Article 2 : Pour l'accomplissement de sa mission, l'expert pourra se faire communiquer les documents relatifs au suivi médical, aux actes de soins et aux diagnostics pratiqués qu'il estime nécessaires à l'accomplissement de sa mission et pourra entendre tous sachants.
Article 3 : L'expert sera désigné par le président de la cour. Il accomplira sa mission dans les conditions prévues par les articles R. 621-2, R. 621-9 et R. 621-14 du code de justice administrative. Le rapport d'expertise sera déposé en deux exemplaires dans le délai fixé par le président de la cour à compter de la date de notification du présent arrêt en application de l'article R. 621-2 de ce code. L'expert en notifiera des copies aux parties intéressées.

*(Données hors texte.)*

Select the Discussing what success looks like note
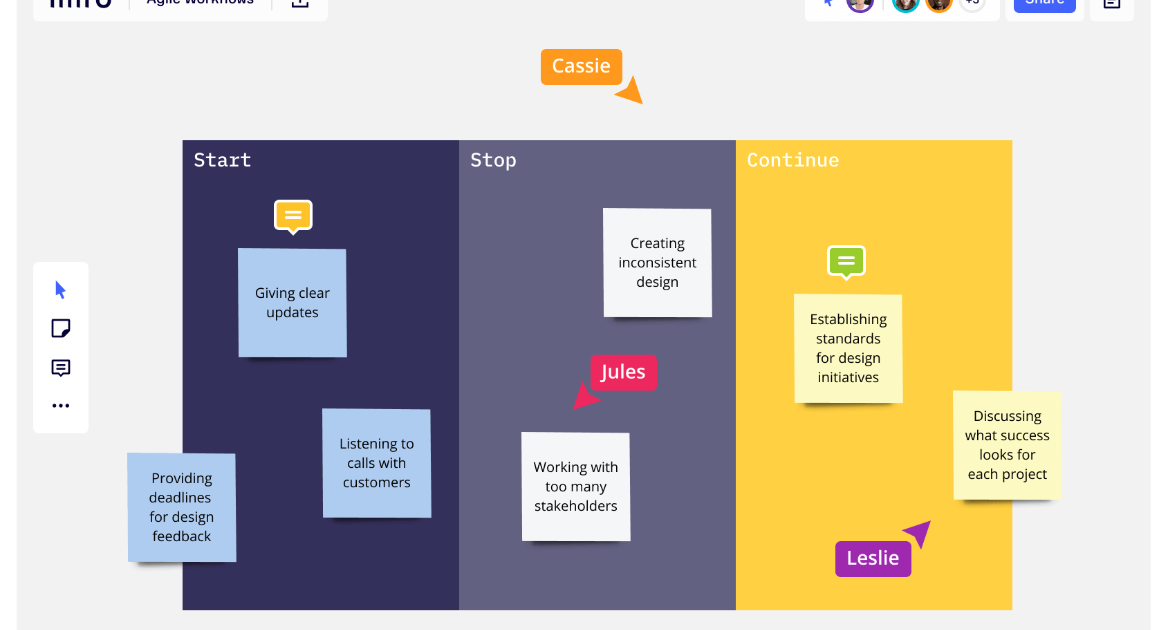 tap(1006, 445)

Article 4 : Les frais d'expertise sont réservés pour y être statués en fin d'instance.
Article 5 : Tous droits et moyens des parties, sur lesquels il n'est pas expressément statué par le présent arrêt, sont réservés jusqu'en fin d'instance.
Article 6 : Le présent arrêt sera notifié à Mme C... D..., à M. A... E..., à la caisse primaire d'assurance maladie du Puy-de-Dôme, au groupe hospitalier public du sud de l'Oise et à la société hospitalière d'assurances mutuelles.